[[ RECORDED INFORMATION, beginning ]]
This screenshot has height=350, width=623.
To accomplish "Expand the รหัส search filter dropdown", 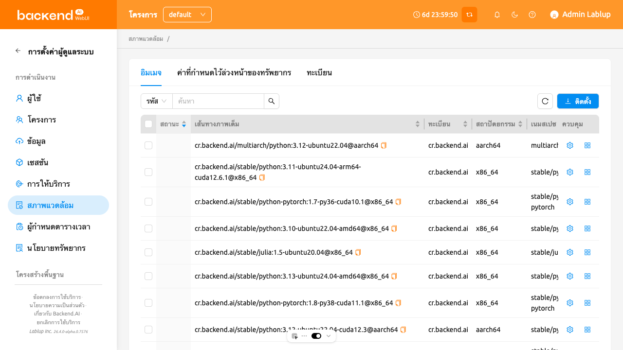I will 157,101.
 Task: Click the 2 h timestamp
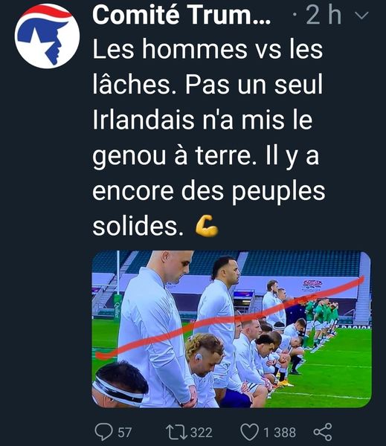(x=324, y=16)
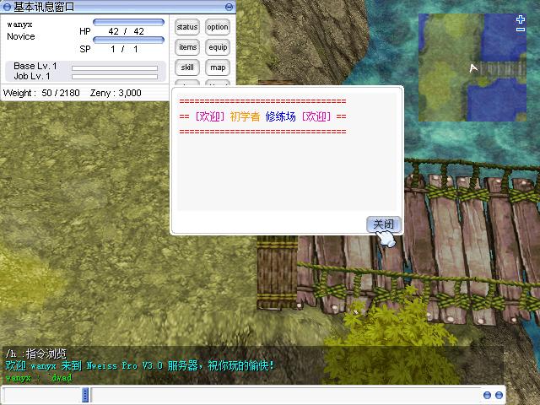The width and height of the screenshot is (540, 405).
Task: Open the status window
Action: (187, 27)
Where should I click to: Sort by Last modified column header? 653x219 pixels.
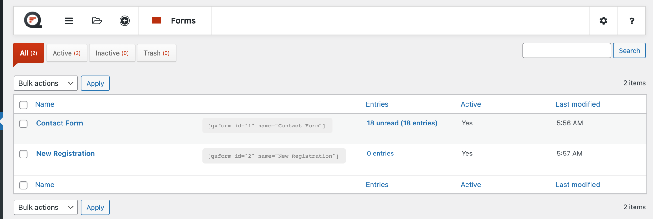tap(577, 104)
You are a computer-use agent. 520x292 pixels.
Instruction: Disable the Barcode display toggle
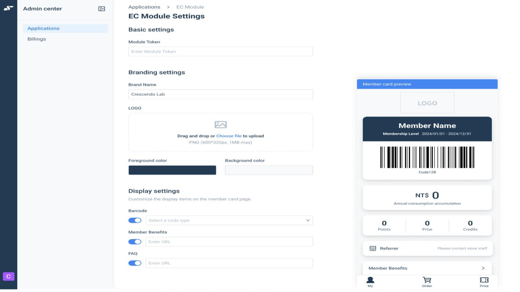[135, 220]
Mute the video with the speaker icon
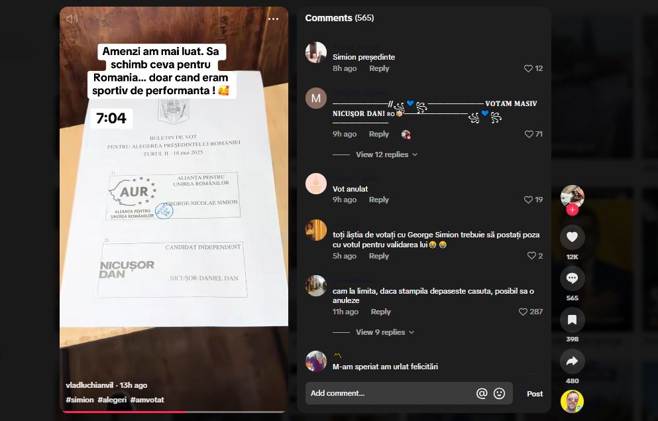The height and width of the screenshot is (421, 658). click(72, 19)
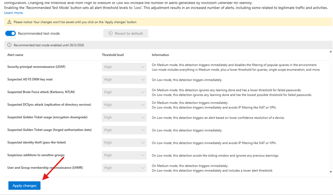Viewport: 333px width, 195px height.
Task: Click the scrollbar up arrow of the alert list
Action: coord(331,52)
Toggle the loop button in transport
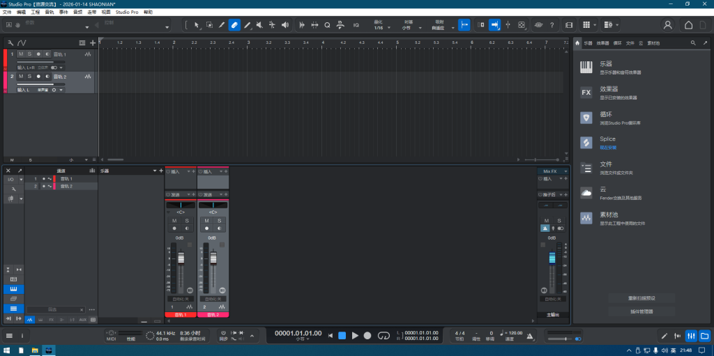The height and width of the screenshot is (356, 714). pyautogui.click(x=383, y=336)
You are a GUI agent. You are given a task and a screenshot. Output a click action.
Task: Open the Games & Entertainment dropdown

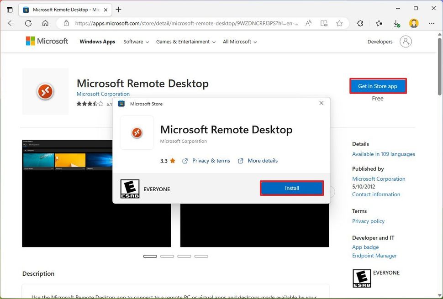tap(185, 42)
[[ RECORDED INFORMATION, end ]]
_ACTIVITY_
Set out, exactly as given, the line that contains "You are a GUI" along with each line after it through the end of the records above; omit the pictures.

_SOLUTION TO THE EXERCISE_
You are a GUI agent. You are given a task and a screenshot. Output a click action.
Task: Open the Games & Entertainment dropdown

tap(185, 42)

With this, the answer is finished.